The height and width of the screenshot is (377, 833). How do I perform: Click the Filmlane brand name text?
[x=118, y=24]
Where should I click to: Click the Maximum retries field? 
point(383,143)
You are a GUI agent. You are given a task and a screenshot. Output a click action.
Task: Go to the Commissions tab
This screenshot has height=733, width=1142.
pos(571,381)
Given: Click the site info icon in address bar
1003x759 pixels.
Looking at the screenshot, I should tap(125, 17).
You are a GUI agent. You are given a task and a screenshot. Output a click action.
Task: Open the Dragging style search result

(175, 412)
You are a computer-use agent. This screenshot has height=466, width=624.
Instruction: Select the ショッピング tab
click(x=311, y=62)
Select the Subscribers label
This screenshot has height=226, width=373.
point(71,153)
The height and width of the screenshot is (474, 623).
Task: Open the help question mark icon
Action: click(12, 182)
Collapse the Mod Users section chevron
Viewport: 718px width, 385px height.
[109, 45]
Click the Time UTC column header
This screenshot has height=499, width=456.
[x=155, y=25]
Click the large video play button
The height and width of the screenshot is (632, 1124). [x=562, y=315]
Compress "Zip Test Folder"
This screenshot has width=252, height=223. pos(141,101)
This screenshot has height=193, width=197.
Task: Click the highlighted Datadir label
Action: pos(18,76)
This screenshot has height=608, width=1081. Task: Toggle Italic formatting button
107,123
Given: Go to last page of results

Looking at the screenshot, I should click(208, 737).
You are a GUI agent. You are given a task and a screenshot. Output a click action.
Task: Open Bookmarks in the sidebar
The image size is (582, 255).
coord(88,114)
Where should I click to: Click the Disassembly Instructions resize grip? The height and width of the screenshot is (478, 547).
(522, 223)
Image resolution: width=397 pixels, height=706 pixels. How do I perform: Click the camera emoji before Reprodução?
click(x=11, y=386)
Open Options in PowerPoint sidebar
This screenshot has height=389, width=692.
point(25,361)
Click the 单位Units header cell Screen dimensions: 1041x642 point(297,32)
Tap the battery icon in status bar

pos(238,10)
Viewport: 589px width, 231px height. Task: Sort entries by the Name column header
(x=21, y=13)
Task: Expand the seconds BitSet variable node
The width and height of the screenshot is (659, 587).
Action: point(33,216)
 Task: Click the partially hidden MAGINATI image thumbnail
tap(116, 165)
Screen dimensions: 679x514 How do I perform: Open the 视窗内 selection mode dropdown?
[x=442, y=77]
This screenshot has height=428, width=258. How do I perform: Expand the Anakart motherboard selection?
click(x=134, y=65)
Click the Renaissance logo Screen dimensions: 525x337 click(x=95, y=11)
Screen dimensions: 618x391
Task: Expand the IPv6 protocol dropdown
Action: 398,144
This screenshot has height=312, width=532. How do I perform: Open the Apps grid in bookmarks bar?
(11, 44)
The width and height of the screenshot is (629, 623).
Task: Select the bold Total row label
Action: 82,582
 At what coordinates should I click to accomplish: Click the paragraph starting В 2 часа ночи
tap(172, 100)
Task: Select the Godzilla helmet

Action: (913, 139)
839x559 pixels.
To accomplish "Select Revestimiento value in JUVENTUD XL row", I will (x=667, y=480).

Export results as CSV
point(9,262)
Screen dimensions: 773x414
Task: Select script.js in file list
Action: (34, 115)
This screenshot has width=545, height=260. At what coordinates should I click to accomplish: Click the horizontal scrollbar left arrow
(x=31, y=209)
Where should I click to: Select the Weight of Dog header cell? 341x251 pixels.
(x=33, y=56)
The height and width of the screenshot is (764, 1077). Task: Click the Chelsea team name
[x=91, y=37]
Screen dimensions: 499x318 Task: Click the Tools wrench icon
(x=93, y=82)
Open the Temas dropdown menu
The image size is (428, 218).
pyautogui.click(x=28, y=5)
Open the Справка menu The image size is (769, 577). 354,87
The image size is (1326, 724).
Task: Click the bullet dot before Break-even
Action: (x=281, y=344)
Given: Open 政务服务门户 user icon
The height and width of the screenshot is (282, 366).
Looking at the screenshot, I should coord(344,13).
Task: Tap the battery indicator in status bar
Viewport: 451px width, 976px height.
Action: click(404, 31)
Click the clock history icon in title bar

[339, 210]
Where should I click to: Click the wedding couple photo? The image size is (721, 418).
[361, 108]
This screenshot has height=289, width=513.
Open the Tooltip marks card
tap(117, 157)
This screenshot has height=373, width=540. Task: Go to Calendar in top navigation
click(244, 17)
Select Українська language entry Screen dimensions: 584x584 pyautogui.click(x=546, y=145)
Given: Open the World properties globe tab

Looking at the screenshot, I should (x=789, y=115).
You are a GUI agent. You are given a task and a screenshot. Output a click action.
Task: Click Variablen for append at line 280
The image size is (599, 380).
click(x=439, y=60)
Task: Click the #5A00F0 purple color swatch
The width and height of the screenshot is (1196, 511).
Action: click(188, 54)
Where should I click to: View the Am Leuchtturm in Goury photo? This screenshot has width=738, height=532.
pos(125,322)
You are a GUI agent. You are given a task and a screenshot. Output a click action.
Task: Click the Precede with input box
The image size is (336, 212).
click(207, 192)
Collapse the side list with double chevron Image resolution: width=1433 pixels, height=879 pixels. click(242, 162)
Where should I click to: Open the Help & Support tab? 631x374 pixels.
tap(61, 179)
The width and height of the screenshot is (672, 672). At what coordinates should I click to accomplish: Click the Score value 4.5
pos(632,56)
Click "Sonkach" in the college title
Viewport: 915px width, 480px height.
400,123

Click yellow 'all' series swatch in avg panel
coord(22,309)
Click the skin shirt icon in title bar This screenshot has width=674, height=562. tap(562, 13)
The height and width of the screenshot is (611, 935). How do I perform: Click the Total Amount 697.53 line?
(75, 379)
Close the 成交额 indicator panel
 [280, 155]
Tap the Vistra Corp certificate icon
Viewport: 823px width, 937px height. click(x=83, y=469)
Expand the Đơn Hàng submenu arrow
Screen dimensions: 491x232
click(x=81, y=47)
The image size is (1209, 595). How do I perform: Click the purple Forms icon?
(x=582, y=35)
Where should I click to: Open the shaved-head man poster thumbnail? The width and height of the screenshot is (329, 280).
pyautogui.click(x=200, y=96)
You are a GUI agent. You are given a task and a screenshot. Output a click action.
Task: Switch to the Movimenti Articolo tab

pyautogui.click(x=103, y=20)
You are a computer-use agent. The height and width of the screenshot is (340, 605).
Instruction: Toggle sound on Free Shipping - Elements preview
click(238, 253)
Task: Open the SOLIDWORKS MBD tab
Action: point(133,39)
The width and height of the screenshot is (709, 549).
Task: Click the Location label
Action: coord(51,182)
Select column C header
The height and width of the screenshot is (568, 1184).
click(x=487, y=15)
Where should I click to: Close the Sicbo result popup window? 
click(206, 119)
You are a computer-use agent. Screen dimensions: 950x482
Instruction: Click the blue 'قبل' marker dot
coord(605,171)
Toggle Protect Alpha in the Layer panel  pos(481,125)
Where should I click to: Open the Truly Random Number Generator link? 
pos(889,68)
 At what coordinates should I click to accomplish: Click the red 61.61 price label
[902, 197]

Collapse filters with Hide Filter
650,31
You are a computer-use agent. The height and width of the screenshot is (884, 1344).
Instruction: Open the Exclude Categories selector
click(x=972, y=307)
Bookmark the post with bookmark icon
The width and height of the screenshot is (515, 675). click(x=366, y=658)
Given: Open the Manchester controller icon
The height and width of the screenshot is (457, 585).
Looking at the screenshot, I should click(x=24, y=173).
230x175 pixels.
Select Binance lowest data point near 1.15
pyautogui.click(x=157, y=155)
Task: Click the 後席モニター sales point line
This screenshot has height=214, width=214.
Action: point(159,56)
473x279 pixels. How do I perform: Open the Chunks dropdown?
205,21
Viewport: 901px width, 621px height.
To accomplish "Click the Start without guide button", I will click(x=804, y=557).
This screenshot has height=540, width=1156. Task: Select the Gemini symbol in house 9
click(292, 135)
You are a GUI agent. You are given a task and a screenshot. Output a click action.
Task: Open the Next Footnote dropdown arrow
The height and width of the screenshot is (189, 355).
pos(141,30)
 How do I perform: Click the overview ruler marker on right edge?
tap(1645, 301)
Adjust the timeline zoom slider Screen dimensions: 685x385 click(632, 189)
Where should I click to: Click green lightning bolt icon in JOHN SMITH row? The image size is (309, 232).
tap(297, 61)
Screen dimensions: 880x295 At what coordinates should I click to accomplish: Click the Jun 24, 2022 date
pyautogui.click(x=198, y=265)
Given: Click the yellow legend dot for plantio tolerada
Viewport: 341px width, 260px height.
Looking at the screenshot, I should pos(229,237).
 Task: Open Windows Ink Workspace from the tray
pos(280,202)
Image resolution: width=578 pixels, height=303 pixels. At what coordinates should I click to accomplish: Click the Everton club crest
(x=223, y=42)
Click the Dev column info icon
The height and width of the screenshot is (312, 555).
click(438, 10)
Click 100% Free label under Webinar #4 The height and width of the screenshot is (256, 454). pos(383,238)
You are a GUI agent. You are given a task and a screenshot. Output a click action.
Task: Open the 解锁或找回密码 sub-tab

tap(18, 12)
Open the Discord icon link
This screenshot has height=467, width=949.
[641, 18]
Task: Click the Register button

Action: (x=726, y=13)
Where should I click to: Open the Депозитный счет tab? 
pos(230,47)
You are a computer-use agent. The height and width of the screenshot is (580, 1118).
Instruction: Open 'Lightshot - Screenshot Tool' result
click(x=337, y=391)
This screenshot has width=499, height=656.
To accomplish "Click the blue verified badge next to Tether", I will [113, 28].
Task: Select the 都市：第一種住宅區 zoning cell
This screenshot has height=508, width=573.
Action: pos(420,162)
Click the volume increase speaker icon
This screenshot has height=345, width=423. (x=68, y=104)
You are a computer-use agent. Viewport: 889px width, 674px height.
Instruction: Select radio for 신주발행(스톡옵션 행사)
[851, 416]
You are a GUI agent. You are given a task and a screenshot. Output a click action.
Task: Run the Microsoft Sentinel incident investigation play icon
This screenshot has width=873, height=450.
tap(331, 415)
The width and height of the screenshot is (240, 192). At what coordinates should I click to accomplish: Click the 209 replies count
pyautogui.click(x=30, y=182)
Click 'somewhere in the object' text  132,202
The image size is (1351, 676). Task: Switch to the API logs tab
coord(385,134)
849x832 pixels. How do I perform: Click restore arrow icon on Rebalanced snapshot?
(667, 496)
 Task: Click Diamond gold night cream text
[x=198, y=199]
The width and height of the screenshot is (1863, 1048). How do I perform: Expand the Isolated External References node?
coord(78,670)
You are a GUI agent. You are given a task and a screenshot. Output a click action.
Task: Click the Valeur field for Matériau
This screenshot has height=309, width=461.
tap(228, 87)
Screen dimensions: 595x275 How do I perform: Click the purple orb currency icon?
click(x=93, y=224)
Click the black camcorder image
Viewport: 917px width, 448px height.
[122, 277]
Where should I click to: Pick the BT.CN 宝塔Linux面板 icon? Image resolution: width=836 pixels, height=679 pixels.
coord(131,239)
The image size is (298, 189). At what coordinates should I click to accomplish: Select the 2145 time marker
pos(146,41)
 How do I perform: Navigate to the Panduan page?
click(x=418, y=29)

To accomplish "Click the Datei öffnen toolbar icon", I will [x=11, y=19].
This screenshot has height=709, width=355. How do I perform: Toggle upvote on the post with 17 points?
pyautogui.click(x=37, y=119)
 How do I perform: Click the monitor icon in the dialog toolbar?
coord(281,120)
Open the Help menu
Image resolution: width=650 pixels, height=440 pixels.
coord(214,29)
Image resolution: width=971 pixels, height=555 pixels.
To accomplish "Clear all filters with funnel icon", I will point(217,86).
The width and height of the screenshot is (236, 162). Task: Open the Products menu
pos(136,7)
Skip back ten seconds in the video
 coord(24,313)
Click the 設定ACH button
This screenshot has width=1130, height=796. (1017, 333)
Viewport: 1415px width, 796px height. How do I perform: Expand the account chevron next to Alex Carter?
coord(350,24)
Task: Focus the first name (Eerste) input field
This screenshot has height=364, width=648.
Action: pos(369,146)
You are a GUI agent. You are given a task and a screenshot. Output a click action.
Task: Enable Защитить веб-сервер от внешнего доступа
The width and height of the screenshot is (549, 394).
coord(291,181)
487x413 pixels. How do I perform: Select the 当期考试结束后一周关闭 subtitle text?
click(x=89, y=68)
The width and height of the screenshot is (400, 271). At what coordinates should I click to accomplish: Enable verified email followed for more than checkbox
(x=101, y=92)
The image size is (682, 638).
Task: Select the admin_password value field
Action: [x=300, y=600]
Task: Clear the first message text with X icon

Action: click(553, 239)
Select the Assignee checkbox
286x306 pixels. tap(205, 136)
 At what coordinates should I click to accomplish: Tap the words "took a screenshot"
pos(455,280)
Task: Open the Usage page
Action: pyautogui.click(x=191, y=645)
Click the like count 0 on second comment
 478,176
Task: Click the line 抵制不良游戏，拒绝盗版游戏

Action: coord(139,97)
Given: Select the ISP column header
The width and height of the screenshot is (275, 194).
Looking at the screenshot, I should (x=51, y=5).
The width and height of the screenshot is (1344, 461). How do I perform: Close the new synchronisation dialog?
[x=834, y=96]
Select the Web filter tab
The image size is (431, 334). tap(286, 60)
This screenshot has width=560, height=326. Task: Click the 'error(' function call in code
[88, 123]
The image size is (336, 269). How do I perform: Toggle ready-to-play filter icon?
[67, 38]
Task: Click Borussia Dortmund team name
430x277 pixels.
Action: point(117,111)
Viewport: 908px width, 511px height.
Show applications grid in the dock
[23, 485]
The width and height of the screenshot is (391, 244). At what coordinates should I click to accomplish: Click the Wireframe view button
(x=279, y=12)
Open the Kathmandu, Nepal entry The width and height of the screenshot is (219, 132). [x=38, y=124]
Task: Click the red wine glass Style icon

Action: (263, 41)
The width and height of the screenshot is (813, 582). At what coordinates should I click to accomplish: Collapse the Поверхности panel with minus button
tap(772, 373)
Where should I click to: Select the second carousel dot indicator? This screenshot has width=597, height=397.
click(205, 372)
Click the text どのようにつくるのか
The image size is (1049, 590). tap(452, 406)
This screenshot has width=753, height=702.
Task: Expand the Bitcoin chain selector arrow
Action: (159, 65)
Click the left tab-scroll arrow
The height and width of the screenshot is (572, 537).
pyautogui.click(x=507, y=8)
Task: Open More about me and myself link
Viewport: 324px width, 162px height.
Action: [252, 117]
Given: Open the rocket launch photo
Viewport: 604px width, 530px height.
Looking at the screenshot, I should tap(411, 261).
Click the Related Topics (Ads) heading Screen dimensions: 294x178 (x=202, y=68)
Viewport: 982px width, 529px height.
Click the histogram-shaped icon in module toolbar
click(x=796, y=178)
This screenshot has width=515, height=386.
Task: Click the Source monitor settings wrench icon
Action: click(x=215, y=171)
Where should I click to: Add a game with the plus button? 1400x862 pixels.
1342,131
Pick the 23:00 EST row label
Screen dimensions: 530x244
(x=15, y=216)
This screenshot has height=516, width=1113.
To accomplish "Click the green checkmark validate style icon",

| WHAT THE EXERCISE ASKS |
Of the lines above, extract only those from the line with "This screenshot has width=873, height=450." to the line with "Click 'somewhere in", both included, exactly as written.

| THE ANSWER |
This screenshot has width=873, height=450.
tap(331, 415)
The width and height of the screenshot is (240, 192). At what coordinates should I click to accomplish: Click the 209 replies count
pyautogui.click(x=30, y=182)
Click 'somewhere in the object' text  132,202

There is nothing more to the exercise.